Problem to solve:
Word for word, restate each of the records below.

[[ Data provided, beginning ]]

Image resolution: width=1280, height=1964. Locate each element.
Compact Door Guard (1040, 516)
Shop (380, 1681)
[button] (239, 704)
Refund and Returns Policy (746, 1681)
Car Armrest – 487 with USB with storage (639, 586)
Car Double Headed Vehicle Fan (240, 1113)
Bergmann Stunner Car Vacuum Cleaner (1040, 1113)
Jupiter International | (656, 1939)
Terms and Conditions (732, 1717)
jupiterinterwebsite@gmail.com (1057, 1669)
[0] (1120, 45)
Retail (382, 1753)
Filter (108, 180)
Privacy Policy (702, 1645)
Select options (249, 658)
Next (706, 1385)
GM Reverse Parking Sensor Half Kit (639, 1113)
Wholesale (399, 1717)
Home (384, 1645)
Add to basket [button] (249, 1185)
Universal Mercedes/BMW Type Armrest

[[ Data provided, end ]]

Response area:
Image resolution: width=1280, height=1964. Locate each element.
Compact Door Guard (1040, 516)
Shop (380, 1681)
[button] (239, 704)
Refund and Returns Policy (746, 1681)
Car Armrest – 487 with USB with storage (639, 586)
Car Double Headed Vehicle Fan (240, 1113)
Bergmann Stunner Car Vacuum Cleaner (1040, 1113)
Jupiter International | (656, 1939)
Terms and Conditions (732, 1717)
jupiterinterwebsite@gmail.com (1057, 1669)
[0] (1120, 45)
Retail (382, 1753)
Filter (108, 180)
Privacy Policy (702, 1645)
Select options (249, 658)
Next (706, 1385)
GM Reverse Parking Sensor Half Kit (639, 1113)
Wholesale (399, 1717)
Home (384, 1645)
Add to basket [button] (249, 1185)
Universal Mercedes/BMW Type Armrest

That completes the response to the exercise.